= Vanderpuije (surname) =

Surname list

Vanderpuije, also Vanderpuye, originally van der Puije is a toponymic surname of Dutch origin and typically associated with an Accra-based Ghanaian family of Euro-African and Ga heritage. The progenitor of the family was Jacobus van der Puije (died in 1781), an administrator of the Dutch West India Company and President of the council (acting Director-General) of the Dutch Gold Coast in 1780. His notable descendants with the surname include:

- Claudia-Liza Vanderpuije English newsreader of Ghanaian descent
- Joseph Bartlett-Vanderpuye, also known by his stage name Smiler, British rapper and former Grime MC
- Alfred Oko Vanderpuije (born 1955), Ghanaian educator and politician, Mayor of Accra (2009–2017); Member of Parliament for Ablekuma South (2017–present)
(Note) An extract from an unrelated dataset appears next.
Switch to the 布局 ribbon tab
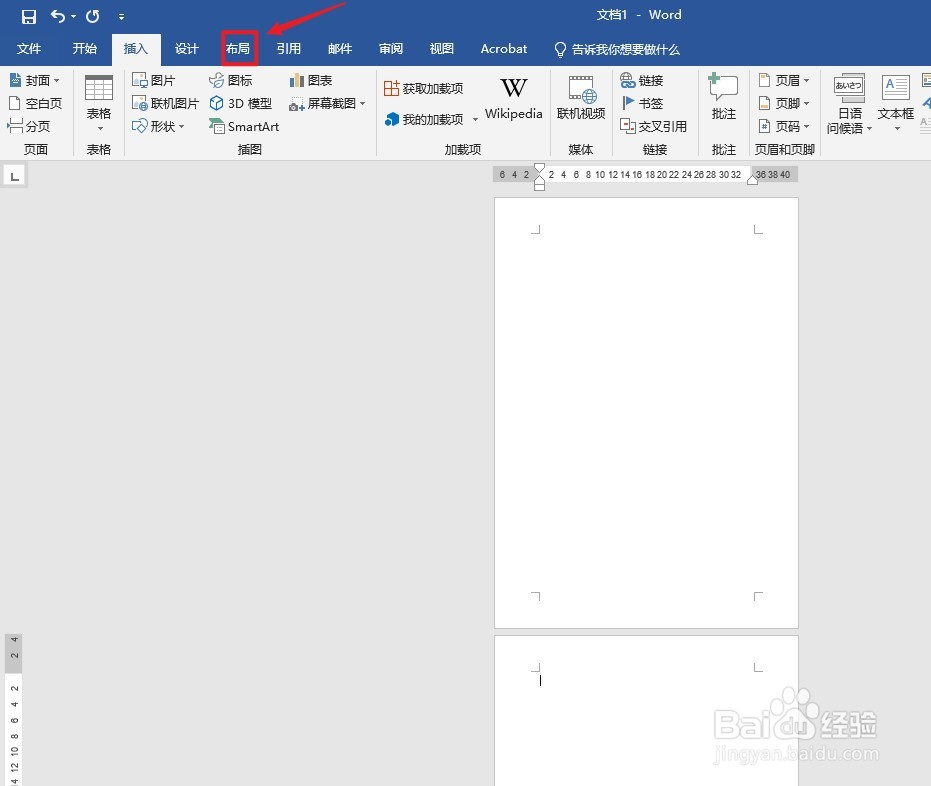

- Isaac Lamptey Vanderpuije (later known as Kweku Akwei; born 1919), Ghanaian politician in the First Republic (1957–1966)
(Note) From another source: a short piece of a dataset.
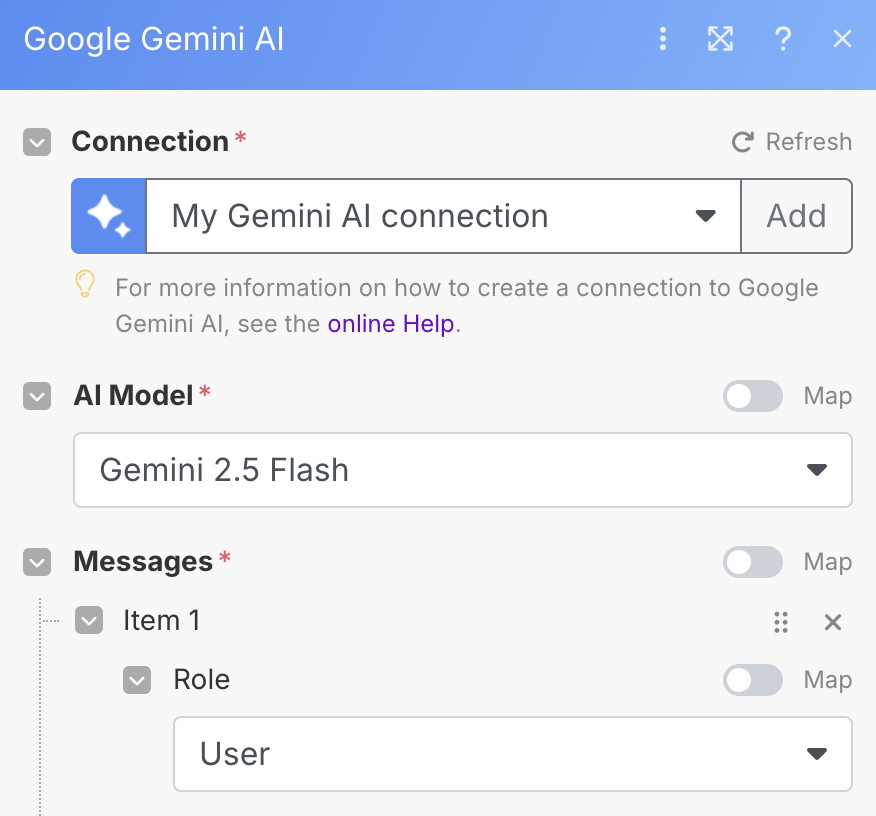Close the Google Gemini AI panel
The image size is (876, 816).
click(x=842, y=39)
- John van der Puije (1848 – 1925), Gold Coast merchant, newspaper publisher, traditional ruler and politician
- Edwin Nii Lante Vanderpuye (born 1965), Ghanaian sports journalist and politician; Member of Parliament for Odododiodoo (2013–present); Deputy Minister, Ministry of Trade and Industry (2009 – 2013)
- Isaac Nii Djanmah Vanderpuye, Ghanaian politician
- William Wallace Bruce-Vanderpuye (born 1963), award-winning British actor broadcaster, writer voice-over artist and producer.